In der Hoffnung auf Antworten betrat Beth das baufällige Gebäude, in dem es nach altem Essen und ungewaschenen Körpern roch. Hinter ihr und Katie trottete Daniel, der mit seiner hoch aufgeschossenen Gestalt die Frauen überragte, aber deutlich nervös war.
»Sollten Sie überhaupt hier sein?«, zischte Daniel. »Mein Vater schlägt mich windelweich, wenn er erfährt, dass ich Sie in die Nähe eines leichten Mädchens gelassen habe, und weiß der Himmel, was Onkel Ian erst mit mir anstellt.«
Eine müde junge Frau saß auf einem harten Holzstuhl, die Beine vor sich ausgestreckt, den Rock bis zu den Knien hochgeschoben. Als Beth mit raschelnden Röcken eintrat, sah sie auf, blinzelte und sprang vom Stuhl. »Ich werd verrückt, die Missus.«
Beth ging auf die Frau zu und drückte ihre Hände. »Tag, Molly.«
Molly strahlte. Sie hatte braunes Haar, Stupsnase, Sommersprossen und ein herzliches Lächeln. Wie immer roch sie nach Tabak und Alkohol, der schwache Duft eines Männerparfüms hing in ihren Kleidern.
»Was treibt Sie denn her? Hab gehört, Sie haben ’nen Lord geheiratet und leben jetzt im Palast.«
»Neuigkeiten verbreiten sich schnell.«
»Was denken Sie denn? So was spricht sich rum.« Sie zwinkerte Daniel zu. »Haben Sie den dabei, damit ich einen Mann aus ihm mache?«
Daniel lief puterrot an. »Hüten Sie Ihre Zunge.«
»Da machst du mir aber Angst, Junge, echt.«
Sofort trat Beth dazwischen. »Daniel, sei still. Er beschützt mich nur, Molly. Auf der Straße ist es gefährlich.«
»Was Sie nicht sagen? Da bin ich platt. Also, was führt Sie her?«
»Ich möchte Sie etwas fragen.«
Beth führte Molly ein Stück von Daniel und Katie fort. Dann drückte sie ihr ein paar Geldstücke in die Hand und begann, Fragen zu stellen.

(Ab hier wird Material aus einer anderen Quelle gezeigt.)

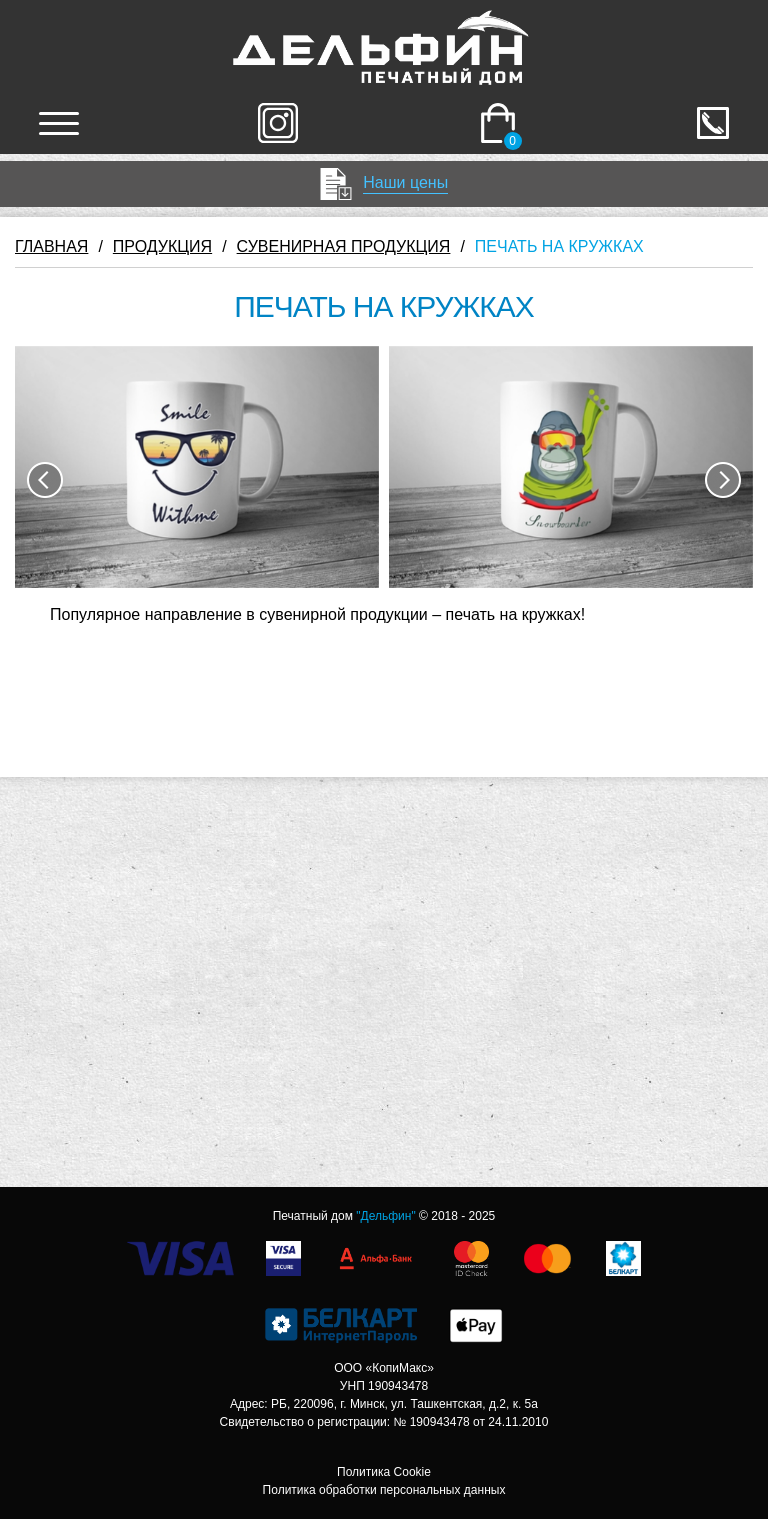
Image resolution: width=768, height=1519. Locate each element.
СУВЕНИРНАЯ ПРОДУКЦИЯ (344, 246)
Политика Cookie (384, 1472)
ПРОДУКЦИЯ (162, 246)
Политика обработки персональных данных (384, 1490)
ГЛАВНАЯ (51, 246)
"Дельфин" (385, 1216)
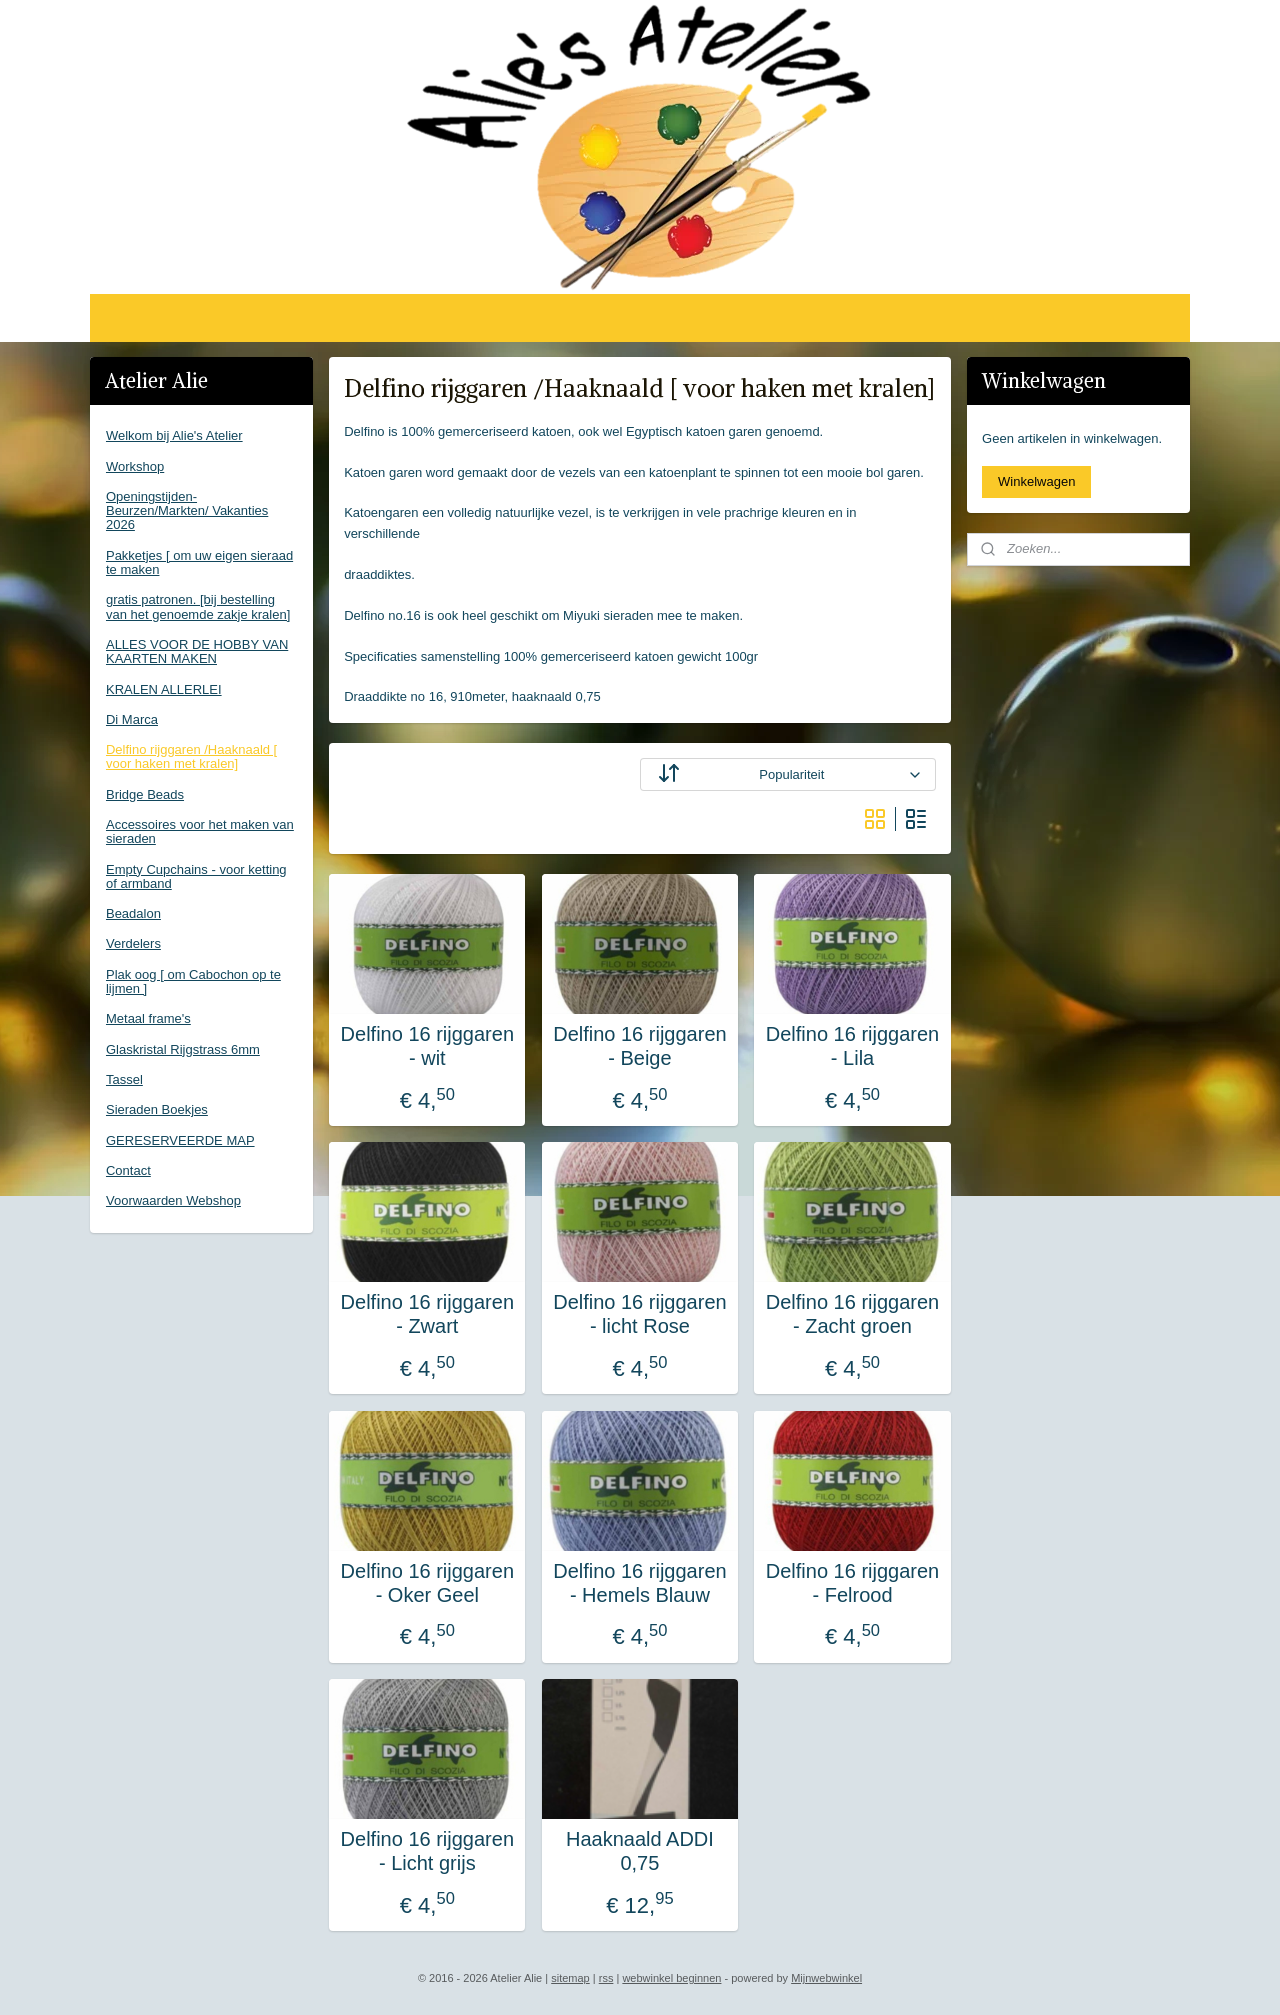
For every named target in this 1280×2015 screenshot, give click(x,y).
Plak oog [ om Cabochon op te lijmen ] (193, 981)
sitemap (570, 1978)
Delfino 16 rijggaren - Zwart (427, 1314)
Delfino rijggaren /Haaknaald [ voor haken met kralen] (191, 756)
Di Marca (132, 719)
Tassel (124, 1079)
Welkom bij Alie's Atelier (174, 435)
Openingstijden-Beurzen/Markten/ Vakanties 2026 (187, 511)
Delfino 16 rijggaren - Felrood (852, 1583)
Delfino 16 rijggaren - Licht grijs (427, 1851)
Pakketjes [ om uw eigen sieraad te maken (199, 562)
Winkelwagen (1036, 481)
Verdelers (133, 943)
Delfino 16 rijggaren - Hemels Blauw (639, 1583)
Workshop (135, 466)
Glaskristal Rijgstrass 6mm (183, 1049)
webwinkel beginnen (671, 1978)
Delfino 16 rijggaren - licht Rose (639, 1314)
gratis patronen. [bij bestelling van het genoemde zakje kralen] (198, 606)
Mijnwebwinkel (826, 1978)
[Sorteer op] (788, 774)
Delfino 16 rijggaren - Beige (639, 1046)
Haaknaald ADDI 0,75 (640, 1851)
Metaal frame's (148, 1018)
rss (606, 1978)
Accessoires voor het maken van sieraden (200, 831)
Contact (128, 1170)
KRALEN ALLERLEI (164, 689)
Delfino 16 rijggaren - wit (427, 1046)
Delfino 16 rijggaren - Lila (852, 1046)
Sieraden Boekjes (157, 1109)
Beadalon (133, 913)
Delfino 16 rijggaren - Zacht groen (852, 1314)
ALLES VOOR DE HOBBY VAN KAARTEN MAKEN (197, 651)
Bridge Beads (145, 794)
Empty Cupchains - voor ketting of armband (196, 876)
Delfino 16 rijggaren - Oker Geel (427, 1583)
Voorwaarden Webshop (173, 1200)
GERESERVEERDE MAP (180, 1140)
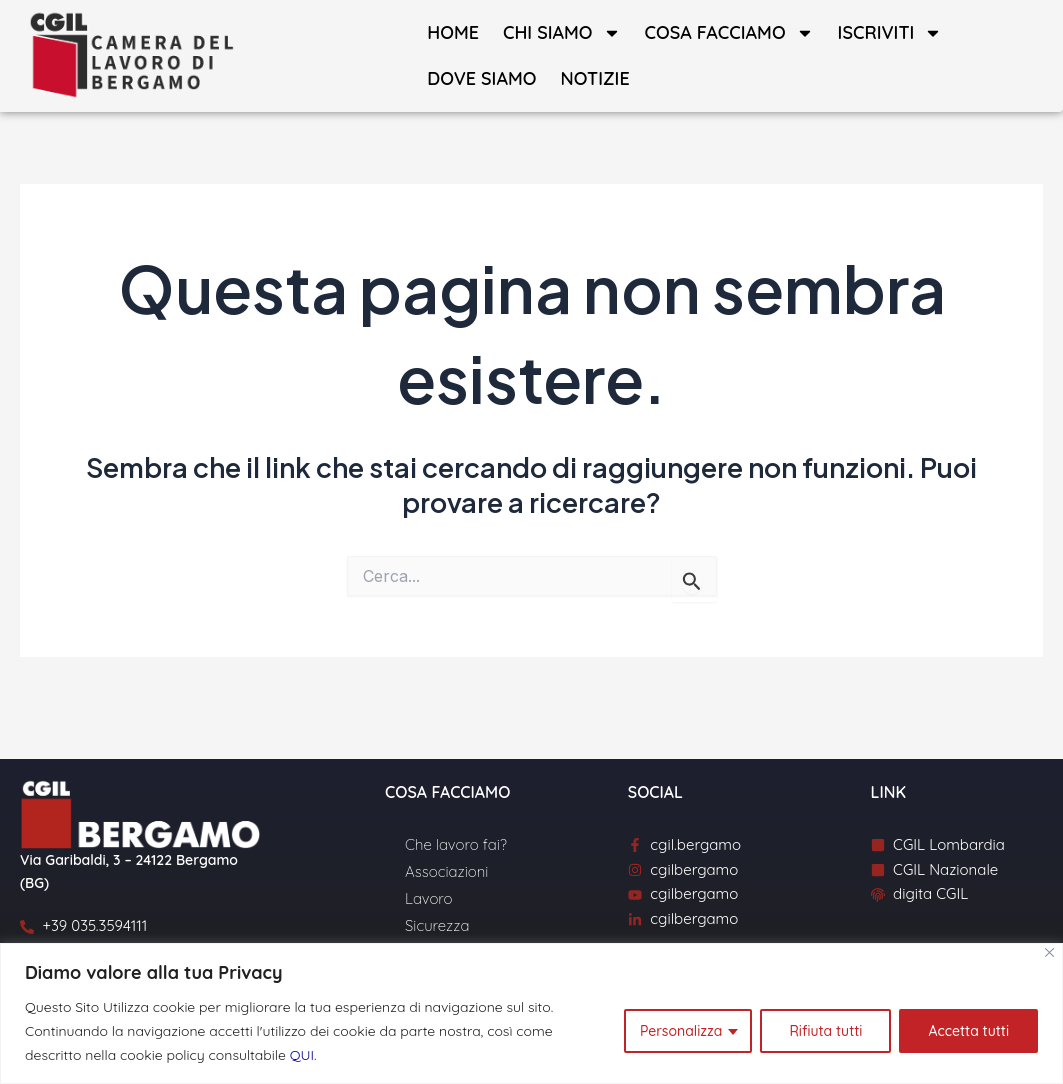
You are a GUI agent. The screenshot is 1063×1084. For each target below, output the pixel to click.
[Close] (1049, 952)
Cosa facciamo (729, 33)
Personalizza (681, 1031)
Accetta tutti (968, 1031)
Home (453, 32)
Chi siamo (562, 33)
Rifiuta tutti (825, 1031)
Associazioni (446, 871)
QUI (302, 1055)
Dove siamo (481, 78)
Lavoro (428, 898)
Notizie (594, 78)
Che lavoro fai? (456, 844)
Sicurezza (437, 925)
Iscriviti (890, 33)
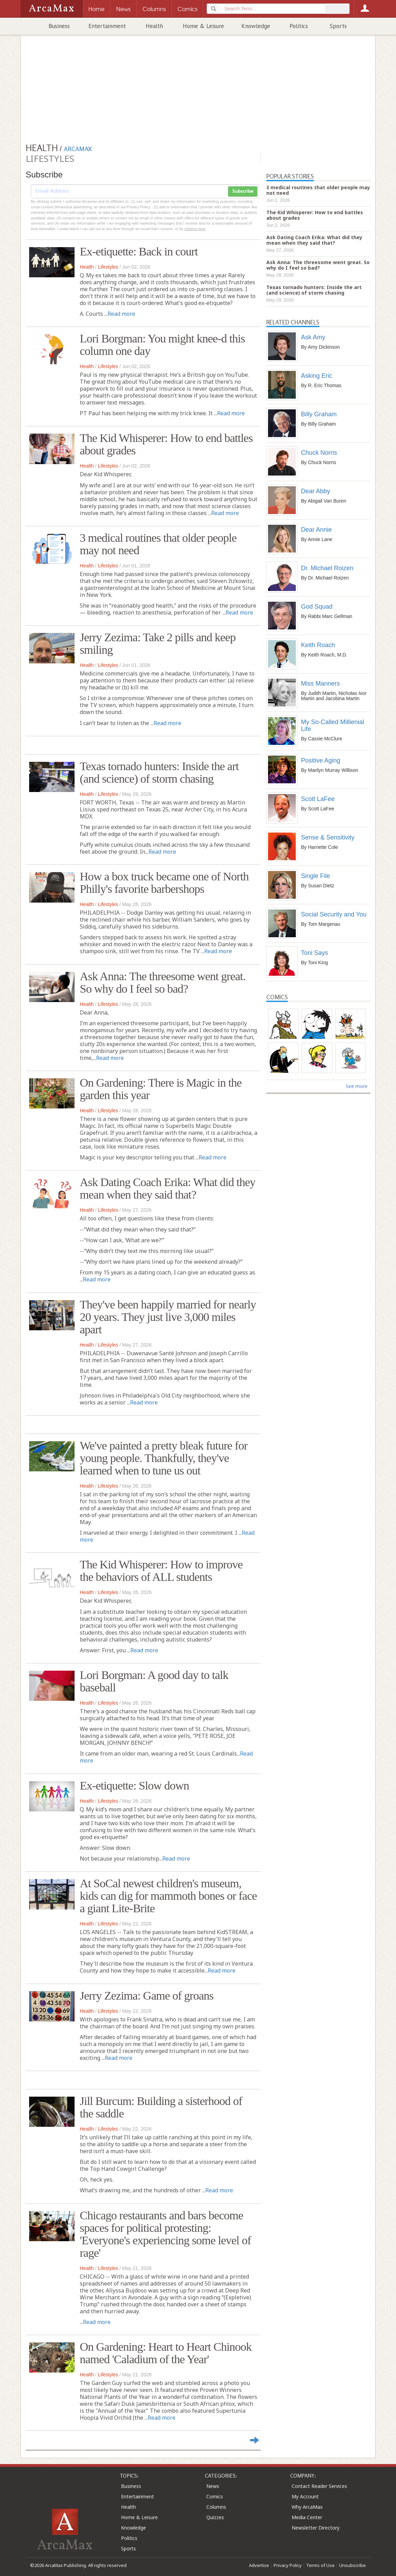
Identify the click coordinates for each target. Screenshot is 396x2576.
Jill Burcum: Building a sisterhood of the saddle (161, 2107)
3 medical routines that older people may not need (158, 544)
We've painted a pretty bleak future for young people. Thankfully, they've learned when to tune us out (164, 1458)
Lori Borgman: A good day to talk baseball (154, 1681)
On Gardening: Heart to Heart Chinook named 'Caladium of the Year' (166, 2353)
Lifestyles (108, 267)
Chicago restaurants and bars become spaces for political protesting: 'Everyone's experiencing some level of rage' (165, 2234)
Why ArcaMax (307, 2507)
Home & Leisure (203, 26)
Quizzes (215, 2517)
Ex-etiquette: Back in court (139, 251)
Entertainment (107, 26)
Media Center (307, 2517)
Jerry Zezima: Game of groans (147, 1995)
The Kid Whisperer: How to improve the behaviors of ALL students (161, 1570)
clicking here (195, 229)
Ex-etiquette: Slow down (134, 1785)
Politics (299, 26)
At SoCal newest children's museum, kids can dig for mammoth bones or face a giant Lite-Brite (168, 1896)
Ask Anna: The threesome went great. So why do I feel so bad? (163, 982)
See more (357, 1086)
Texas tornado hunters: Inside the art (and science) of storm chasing (159, 772)
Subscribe (242, 191)
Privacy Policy (288, 2565)
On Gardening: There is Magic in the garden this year (161, 1089)
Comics (214, 2496)
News (212, 2486)
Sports (338, 26)
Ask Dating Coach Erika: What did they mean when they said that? (167, 1188)
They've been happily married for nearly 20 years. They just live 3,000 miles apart (168, 1317)
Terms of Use (320, 2565)
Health (154, 26)
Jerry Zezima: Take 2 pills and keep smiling (157, 643)
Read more (121, 313)
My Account (305, 2496)
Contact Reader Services (319, 2486)
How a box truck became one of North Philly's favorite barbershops (164, 882)
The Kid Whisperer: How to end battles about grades (166, 444)
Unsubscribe (352, 2565)
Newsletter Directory (315, 2527)
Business (59, 26)
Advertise (259, 2565)
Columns (216, 2507)
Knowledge (255, 26)
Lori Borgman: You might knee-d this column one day (162, 344)
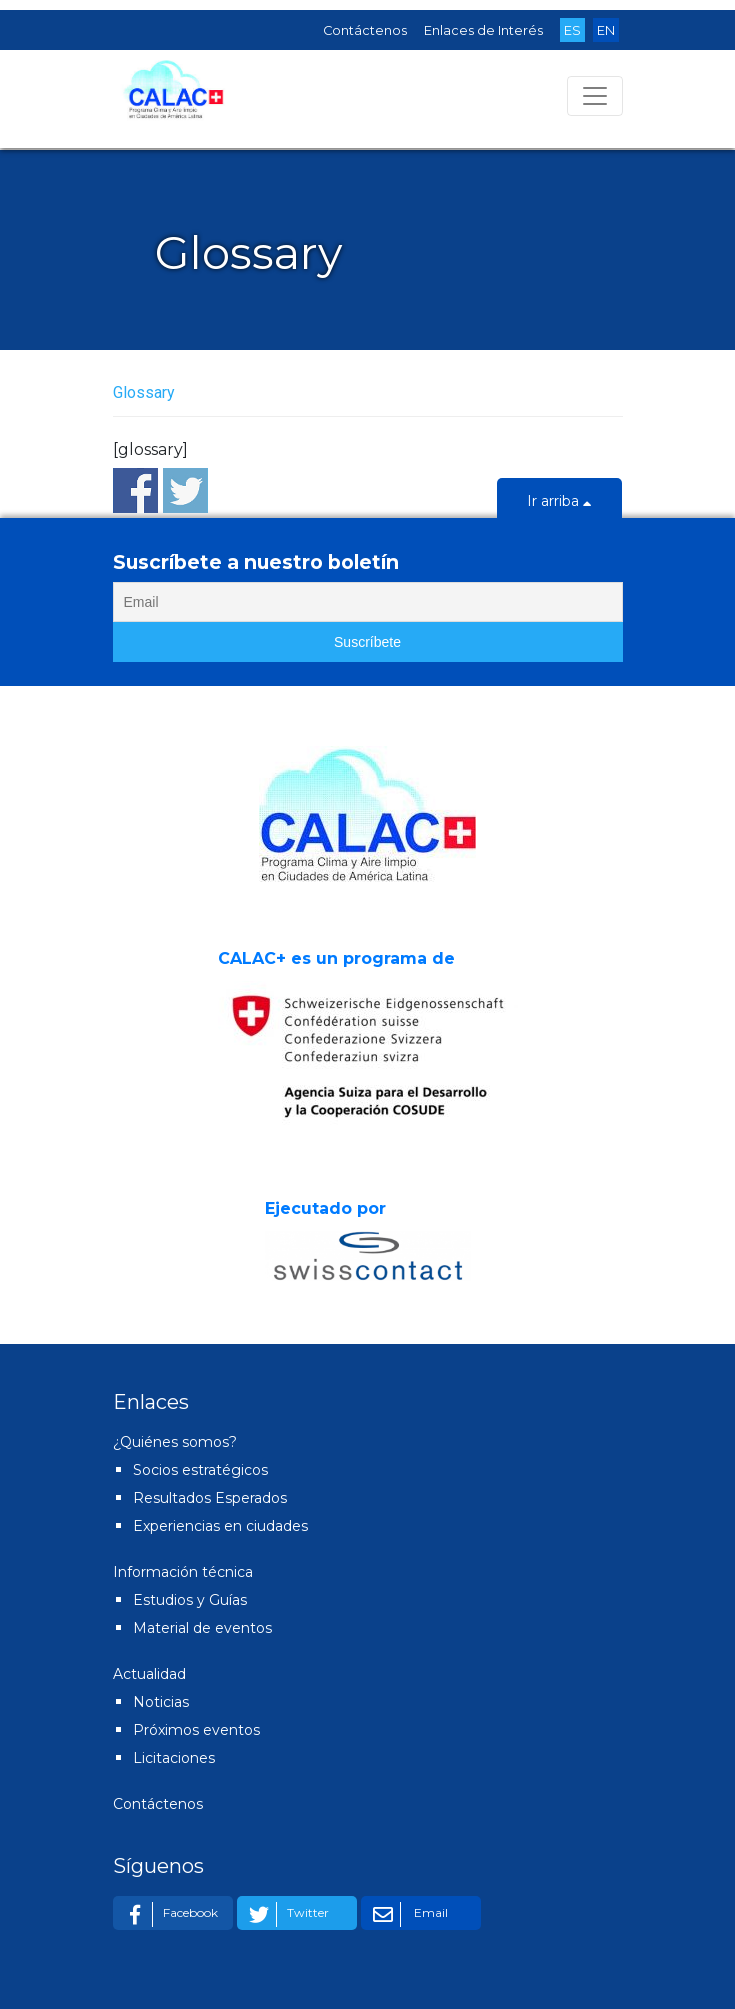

»Ich weiß darüber nicht viel«, sagte Molly. »Alles zu etepetete für mich, aber ich hab eine Freundin, die kann ich fragen. Die hat einen ihrer Freier geheiratet, die hat jetzt ausgesorgt. Die ist selbst ein bisschen etepetete, aber auf ’ne nette Art.«
Beth holte noch mehr Geldstücke hervor und erklärte Molly, was sie wissen wollte. Molly hörte aufmerksam zu und zwinkerte fröhlich. »Wird gemacht, Missus.« Sie verstaute das Geld sicher im Mieder. »Überlassen Sie das ruhig alles mir.«
Der Zug nach London brauchte viel zu lange. Unfähig still zu sitzen, durchstreifte Ian den Zug. Cameron kauerte in einer Ecke, las Sportzeitungen und rauchte Zigarren. Angeekelt vom süßlichen Tabakgeruch verbrachte Ian viel Zeit mit einem der Schaffner am Ende des Zuges auf der Rampe. Hinter ihnen entfalteten sich die Gleise, doch auch die Regelmäßigkeit der Schwellen und die sanften Kurven konnten sein Gemüt nicht besänftigen.
Als sie endlich im Bahnhof Euston einfuhren, sprang Ian aus dem Zug, kämpfte sich durch die Menge und pfiff eine Droschke herbei. Dort drinnen wartete er dann auf Cameron und Curry und schützte sich gegen unliebsame Blicke, indem er die Vorhänge zuzog.
Ian wies den Kutscher an, zum Belgrave Square zu fahren, denn Beth würde bestimmt dorthin zurückgekehrt sein. Mrs Barringtons Haus war immer ein sicherer Hafen für Beth gewesen, und Beth liebte sichere Häfen.